Tapanappa Tiers Vineyard 2023 Chardonnay

Of the past four wonderful vintages in Tiers Vineyard, 2023 was the coldest.

The colour of 2023 Tiers is pale lemon. The aroma displays characters reflective of this cool year with subtle, aromatic apple and pear with honey and lemon, complexed by yeast, cashew and oak spice. The flavour is intense and fresh with a lingering acidity. 

The taut edge of acid and the slight astringency and bitterness of the grapefruit finish, perfectly offset the fruit and texture that are the hallmarks of fruit from this vineyard.2023 Tiers Chardonnay is “a very cool vintage of a unique wine defined by the truly distinguished Tiers Vineyardterroir”.

Vintage Notes

The Tiers Vineyard was planted in 1979, the first vineyard in the Piccadilly Valley since the 19th century. The vineyard is close spaced and vertical canopy, the first of this quality focussed design in Australia. The clone of Chardonnay in “old” Tiers is of unknown origins but probably relates to the first introduction of Chardonnay vines to Australia in the 19th century.

Cool like the 2020, 2021 and 2022 vintages before it, the 2023 vintage in the Piccadilly Valley was the lowest crop and the coolest of the four. The 2023 vintage gave a heat summation of 1093C-days, versus the long-term average of 1135C-days. We have now had four successive cooler vintages, 2020 to 2023, after the near unrelenting warmth of the previous decade of vintages.

The Chardonnay crop was very modest in the Tiers old block at 3.3 tonnes/hectare.

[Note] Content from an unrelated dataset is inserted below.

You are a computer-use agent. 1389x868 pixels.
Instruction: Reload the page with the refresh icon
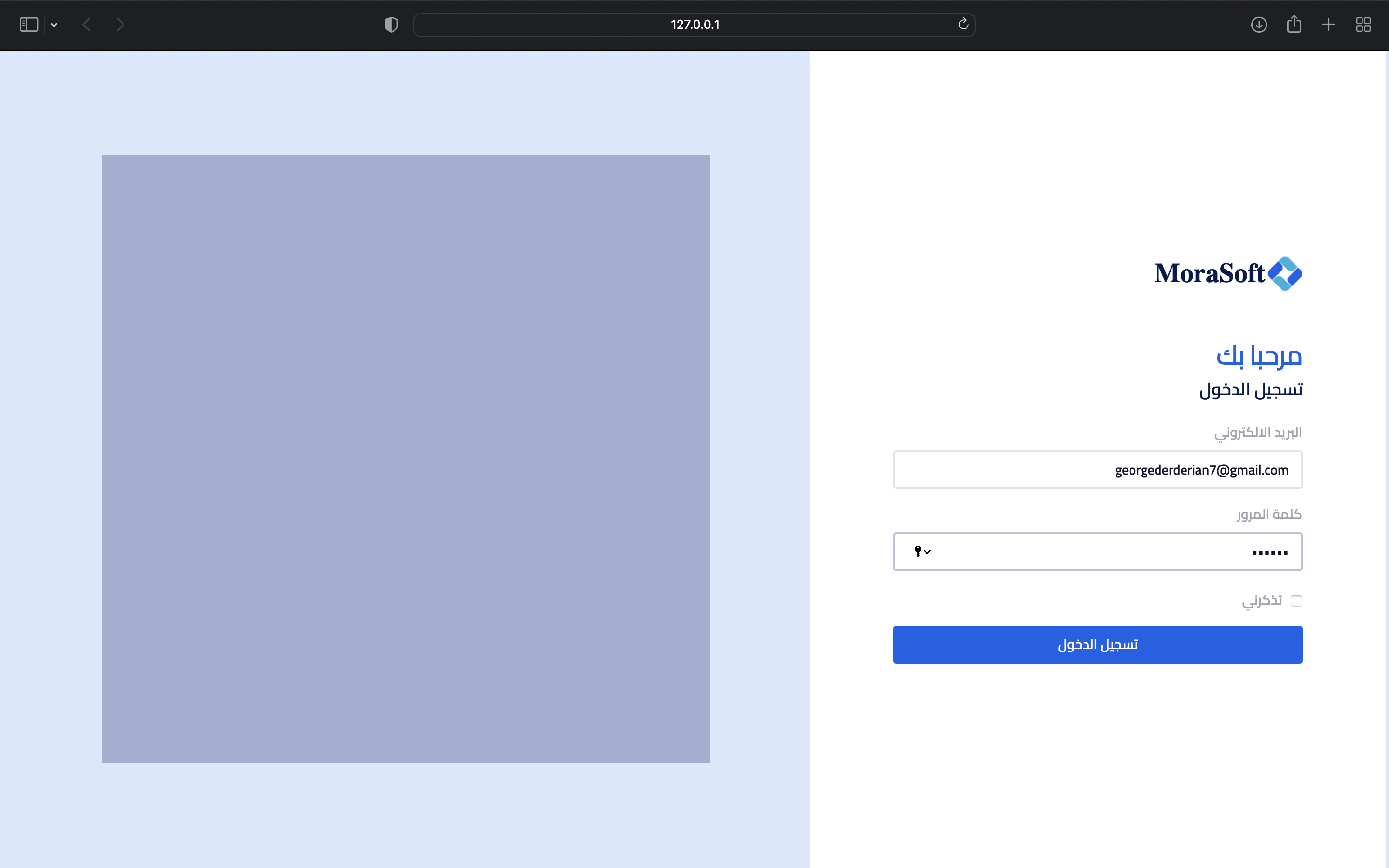click(963, 24)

The grapes in the 42-year-old Tiers Vineyard ripened in still and cool air, sunny conditions, ideal autumnal weather and just before a rain event.

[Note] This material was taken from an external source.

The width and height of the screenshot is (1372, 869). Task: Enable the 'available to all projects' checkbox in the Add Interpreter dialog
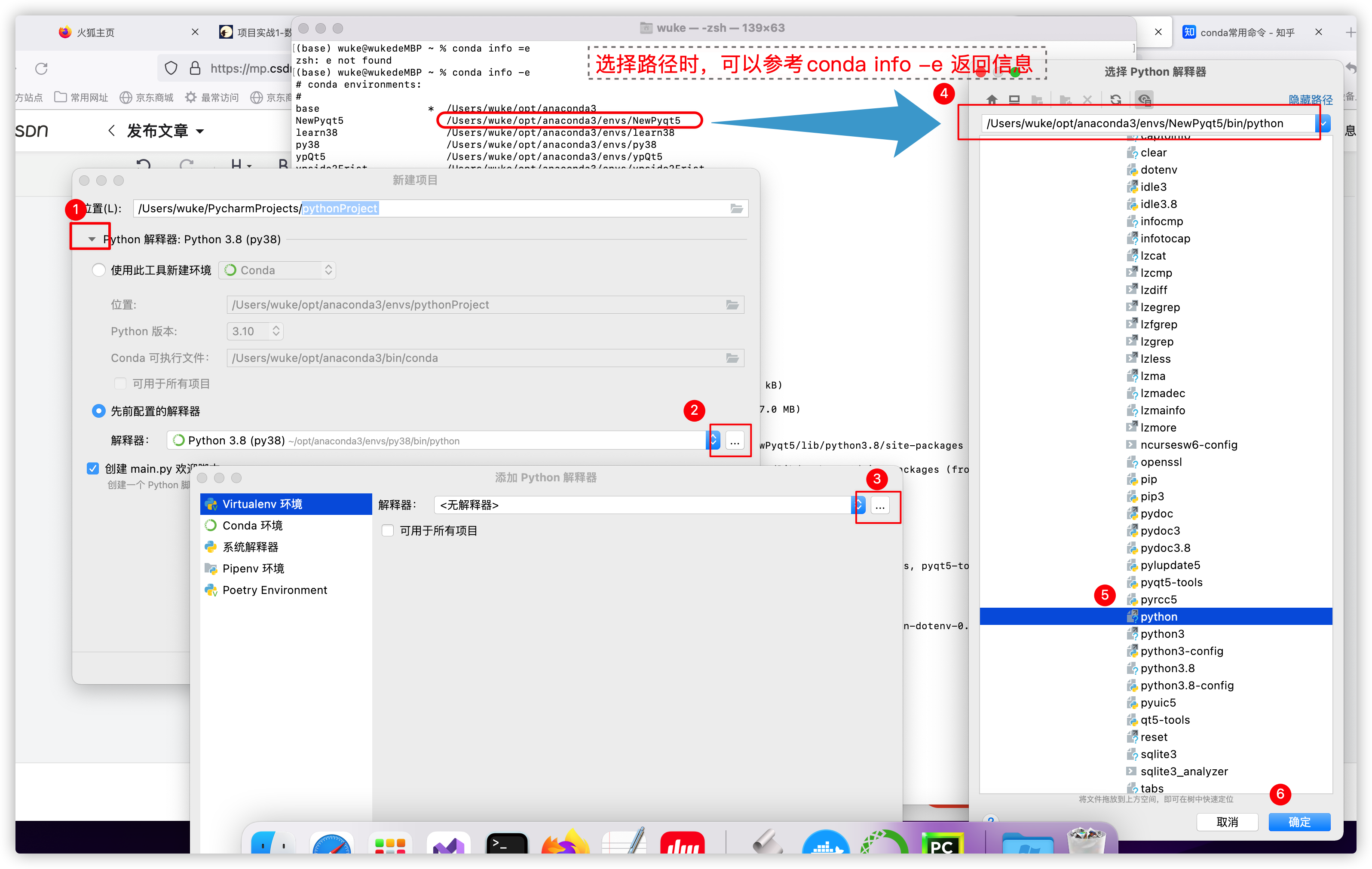tap(388, 530)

Tiers Vineyard old block yielded up its exceptional quality fruit on the 12th and 13th of April, two weeks later than average and one of the latest ever.

Winemaking Notes

The hand harvested Chardonnay grapes from the Tiers Vineyard old block (1981), were chilled in trays in the cold-room to 2C.

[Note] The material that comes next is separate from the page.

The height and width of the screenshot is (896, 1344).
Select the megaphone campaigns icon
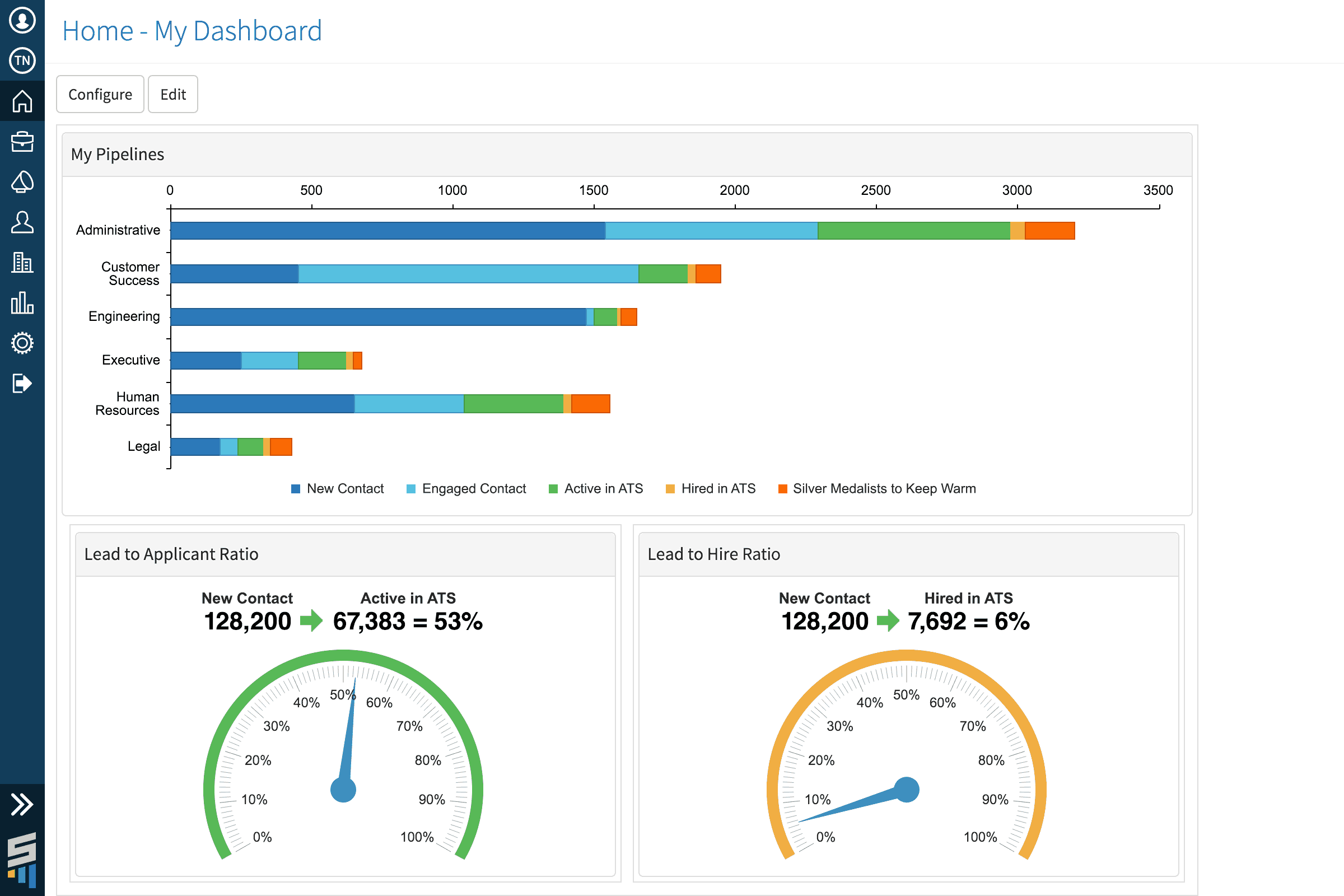click(x=22, y=181)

The cold grapes were tipped into our gentle air-bag presses and the whole fruit pressed juice was pumped to tank before being gravitated to French oak barriques (one third new) for fermentation. The fermentation lasted two months in the cool autumn conditions. The wine was barrel aged on full lees until November of 2023 when it was clear racked from barrique and bottled.